Written exercise a
Turn everything in the records from their first line down to the line containing "Action: (x=299, y=207)" into a numbered list, omitting blank lines.

Text passage
** Begin **

I didn't realize that this was true. I'm interested in hearing more about what has caused the increase in startup costs.

  • parhamn 7 years ago

    Well as far as I can tell the $120k was set in 2014. So accounting for inflation alone you're looking at a $7k increase.

    Extract the more pertinent components of that which matter more to typical SV startups (like cost of employment, rent in expensive metropolitan areas, etc) and you end up with at least 30k.

  • snowmaker 7 years ago

    Primarily cost of living increases for the founders. Things like hosting and other services have gone down.

pedalpete 7 years ago

I fail to understand how the YC deal operates as a SAFE with 7% equity?

If the SAFE is a non-priced round, then the amount of equity the investor gets is decided when the conversion happens, so it is an unknown, which is why a cap exists.

Is YC taking 7% + the conversion?

Animats 7 years ago

That's friends and family size money. Why get a VC at that scale?

  • JumpCrisscross 7 years ago

    > Why get a VC at that scale?

    A dollar of VC is generally worth, ceteris paribus, more than a dollar of friends & family money. The coaching, connections, reputation boost when talking to other investors, sales prospects, potential employees, the media, et cetera are meaningful.

    • tptacek 7 years ago

      That seems certainly to be true of YC, but I'm less certain about VC in general. YC aside, the major benefit of VC money is that it can make getting more VC money easier, since it's bundled with social proof.

    • sidlls 7 years ago

      They may be meaningful but how valuable are they? I'm not sure there have been meaningful or rigorous attempts to answer that question.

** End **

Data to process
** Begin **

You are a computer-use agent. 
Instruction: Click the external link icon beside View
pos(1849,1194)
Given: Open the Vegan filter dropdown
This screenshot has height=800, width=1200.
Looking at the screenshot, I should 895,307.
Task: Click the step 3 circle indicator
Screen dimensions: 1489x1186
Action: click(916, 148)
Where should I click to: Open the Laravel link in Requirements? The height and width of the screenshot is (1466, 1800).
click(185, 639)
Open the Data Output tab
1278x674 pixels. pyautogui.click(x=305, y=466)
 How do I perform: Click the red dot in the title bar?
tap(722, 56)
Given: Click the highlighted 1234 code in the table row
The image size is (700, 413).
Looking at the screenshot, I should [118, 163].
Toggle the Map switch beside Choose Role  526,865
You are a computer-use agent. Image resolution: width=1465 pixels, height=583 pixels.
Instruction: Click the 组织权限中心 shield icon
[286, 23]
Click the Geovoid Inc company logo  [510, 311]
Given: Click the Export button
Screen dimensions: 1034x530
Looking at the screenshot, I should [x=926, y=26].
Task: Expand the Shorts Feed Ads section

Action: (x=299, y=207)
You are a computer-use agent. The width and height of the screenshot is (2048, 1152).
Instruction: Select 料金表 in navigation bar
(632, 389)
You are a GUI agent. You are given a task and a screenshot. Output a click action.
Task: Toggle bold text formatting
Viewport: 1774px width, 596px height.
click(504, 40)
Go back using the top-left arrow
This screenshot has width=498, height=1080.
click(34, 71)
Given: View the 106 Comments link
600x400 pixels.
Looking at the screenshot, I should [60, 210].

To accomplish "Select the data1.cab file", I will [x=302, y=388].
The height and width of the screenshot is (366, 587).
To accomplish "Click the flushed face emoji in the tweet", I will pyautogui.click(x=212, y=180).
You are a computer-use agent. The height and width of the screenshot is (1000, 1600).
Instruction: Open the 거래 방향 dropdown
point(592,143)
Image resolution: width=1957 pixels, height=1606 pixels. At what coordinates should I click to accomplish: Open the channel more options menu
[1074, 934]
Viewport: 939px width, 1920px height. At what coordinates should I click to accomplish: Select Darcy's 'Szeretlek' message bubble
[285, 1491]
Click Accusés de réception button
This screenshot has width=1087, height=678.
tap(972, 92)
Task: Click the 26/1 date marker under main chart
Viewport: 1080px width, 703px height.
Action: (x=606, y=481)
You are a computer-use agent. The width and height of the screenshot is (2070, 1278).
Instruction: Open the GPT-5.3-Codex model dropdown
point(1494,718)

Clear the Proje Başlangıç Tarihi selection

** End **

Written exercise b
In the comment thread above, rewrite the paragraph beginning "A dollar of VC is generally worth" more briefly, keeping its main points.

Final result a
1. You are a computer-use agent. 
2. Instruction: Click the external link icon beside View
3. pos(1849,1194)
4. Given: Open the Vegan filter dropdown
5. This screenshot has height=800, width=1200.
6. Looking at the screenshot, I should 895,307.
7. Task: Click the step 3 circle indicator
8. Screen dimensions: 1489x1186
9. Action: click(916, 148)
10. Where should I click to: Open the Laravel link in Requirements? The height and width of the screenshot is (1466, 1800).
11. click(185, 639)
12. Open the Data Output tab
13. 1278x674 pixels. pyautogui.click(x=305, y=466)
14.  How do I perform: Click the red dot in the title bar?
15. tap(722, 56)
16. Given: Click the highlighted 1234 code in the table row
17. The image size is (700, 413).
18. Looking at the screenshot, I should [118, 163].
19. Toggle the Map switch beside Choose Role  526,865
20. You are a computer-use agent. Image resolution: width=1465 pixels, height=583 pixels.
21. Instruction: Click the 组织权限中心 shield icon
22. [286, 23]
23. Click the Geovoid Inc company logo  [510, 311]
24. Given: Click the Export button
25. Screen dimensions: 1034x530
26. Looking at the screenshot, I should [x=926, y=26].
27. Task: Expand the Shorts Feed Ads section
28. Action: (x=299, y=207)

Final result b
All else being equal, a dollar of VC money is usually worth more than a dollar from friends and family. It brings coaching, connections, and a reputation boost with other investors, sales prospects, potential employees, and the media.